However, when data is received and processed based on the Spark Streaming computing framework, since data in each time slice is processed as a whole, it is necessary to receive data in a time slice first, and then process the data corresponding to the time slice, so that when the data corresponding to the previous time slice is not processed, the data of the next time slice starts to be received, and data accumulation is caused, and data processing efficiency is low.

The application provides a data processing method, a data processing device, a data processing apparatus and a storage medium based on a computing framework, which aim to solve the above technical problems in the prior art.

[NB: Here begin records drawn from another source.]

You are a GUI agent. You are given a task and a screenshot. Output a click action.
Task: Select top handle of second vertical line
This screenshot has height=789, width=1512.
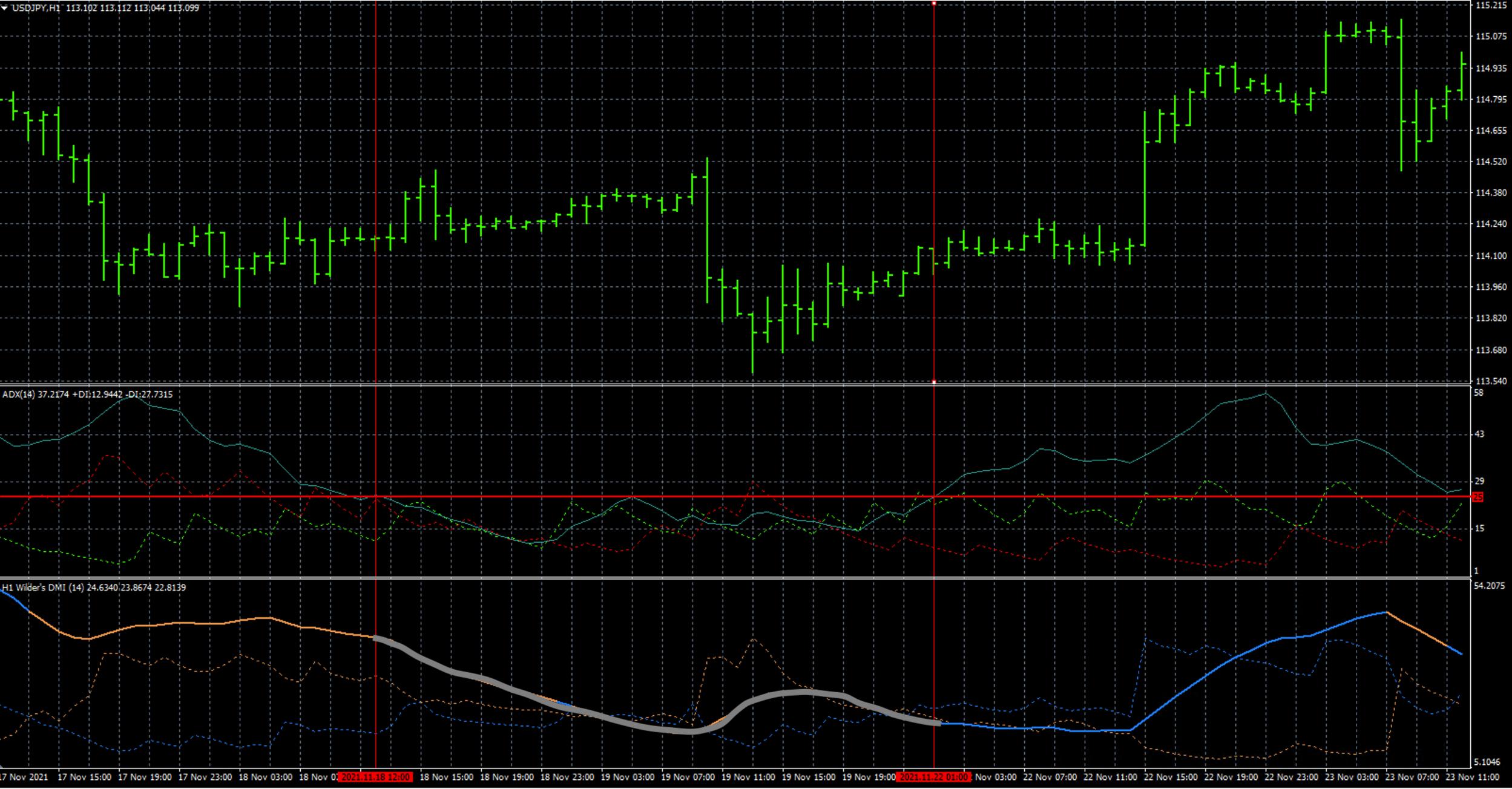[x=934, y=4]
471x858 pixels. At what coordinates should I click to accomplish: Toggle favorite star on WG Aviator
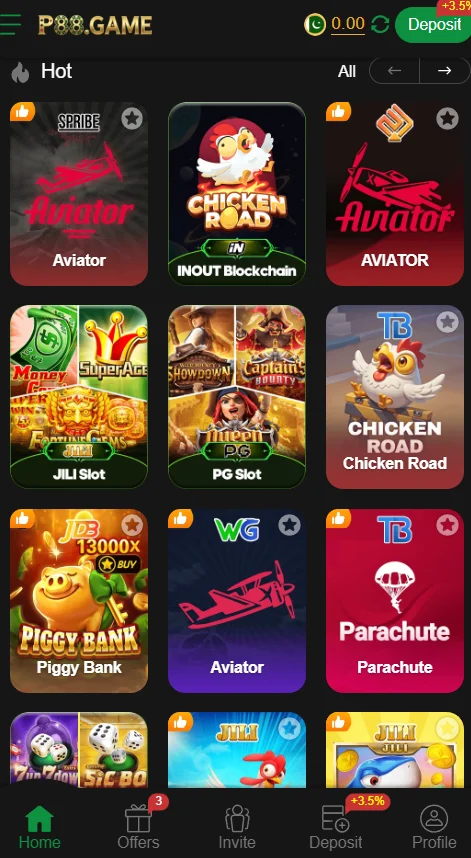pyautogui.click(x=289, y=525)
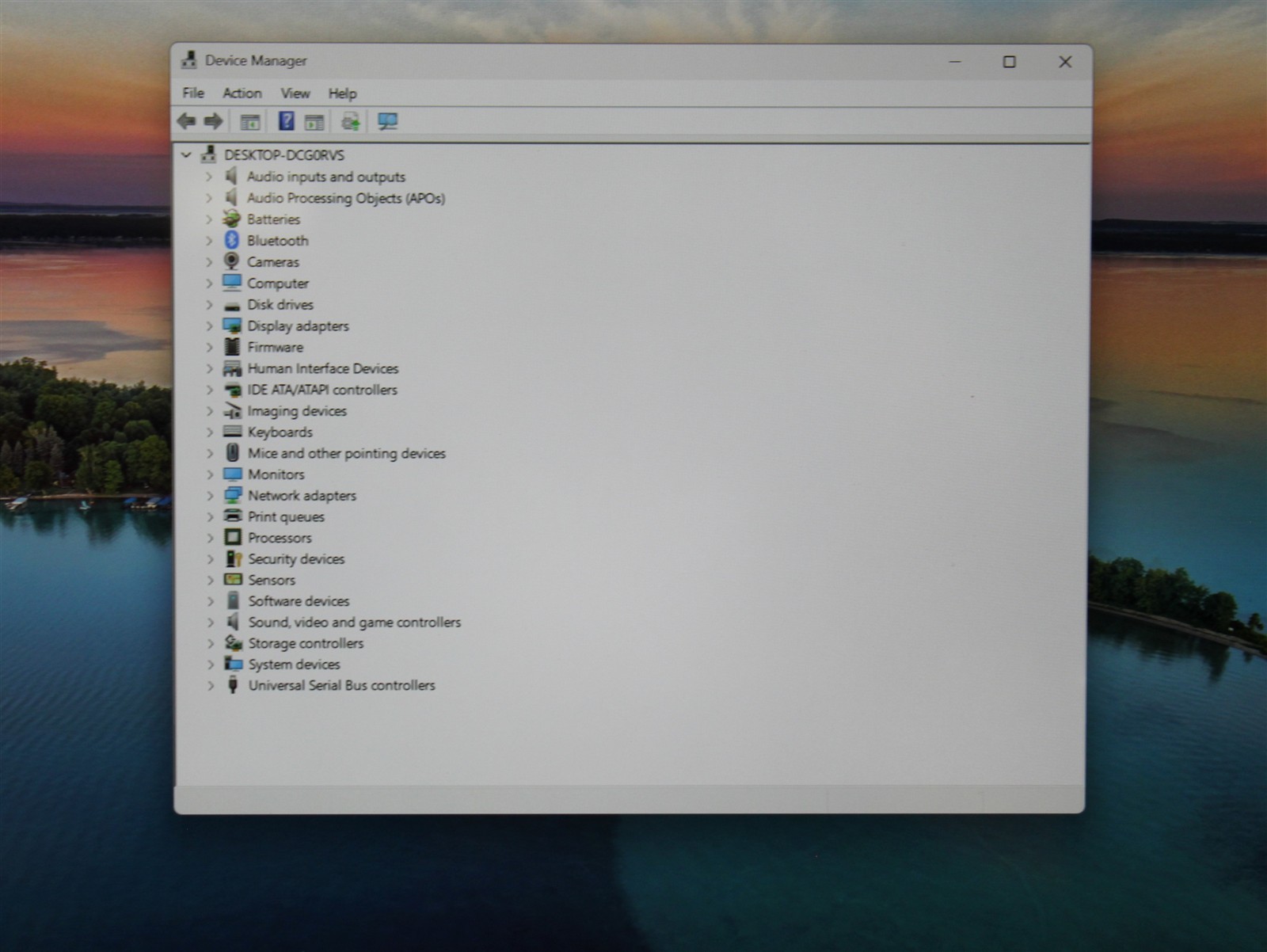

The following describes the technical solutions of the present application and how to solve the above technical problems with specific embodiments. The following several specific embodiments may be combined with each other, and details of the same or similar concepts or processes may not be repeated in some embodiments. Embodiments of the present application will be described below with reference to the accompanying drawings.

Fig. 1 is a schematic view of an application scenario provided in the embodiment of the present application, and as shown in fig. 1, data may be obtained from each data source and then input into Spark Streaming; spark Streaming can process data; the processed data is then input into the respective data receiving sources. Wherein, the data source includes but is not limited to the following data sources: kafka, water tank (Flume), HDFS (Hadoop Distributed File System, HDFS), Kinesis. Data receiving sources include, but are not limited to, the following: databases (Databases), instrument panels (Dashboards). Wherein Kafka is a high throughput distributed publish-subscribe messaging system; the Flume is a high-availability, high-reliability and distributed system for acquiring, aggregating and transmitting mass logs provided by Cloudera; the HDFS is a high fault-tolerant system, can provide high-throughput data access, and is very suitable for application on a large-scale data set; kinesis is a cloud service of AWS for collecting real-time streaming data.

Fig. 2 is a schematic flowchart of a data processing method based on a computing framework according to an embodiment of the present application. As shown in fig. 2, the method includes:

101. when receiving data based on the calculation framework, when determining to speed-limit the data receiving speed, determining a first data amount, wherein the first data amount is a first data number of data corresponding to a current time slice, and the data corresponding to the current time slice is data in a processing state.

In this embodiment, the execution subject of this embodiment may be a data processing apparatus based on a computing framework, or a data processing device based on a computing framework, or a terminal device, or a server, or other apparatuses or devices.

In the process of data processing based on the Spark roaming calculation framework, a back-pressure mechanism can be provided for Spark roaming, so that in the process of data processing based on the Spark roaming calculation framework, when the data receiving speed is determined to be far lower than the data processing speed, the data receiving speed can be reduced, and the data volume of the data received based on the calculation framework can be reduced.

In the process of data processing based on Spark learning, the data is received based on the calculation frame, the data can be received in each time slice, and then the data corresponding to each time slice is processed after the data is received. So that each time slice has a corresponding amount of data, which has a number of data strips.

Based on the above process, after the speed limit is performed on the data receiving speed, data is received in the current time slice, so that data corresponding to the current time slice is obtained, and then the number of data corresponding to the current time slice can be determined, and for convenience of distinguishing, the number of data corresponding to the current time slice is called as a first number of data; thus, a first data volume of data corresponding to the current time slice can be obtained, and the first data volume is the first number of data pieces.

At this time, the data corresponding to the current time slice is received, and processing of the data corresponding to the current time slice is started, that is, the data corresponding to the current time slice is in a processing state. At this time, the data corresponding to the current time slice is used as the data of one batch to perform batch processing.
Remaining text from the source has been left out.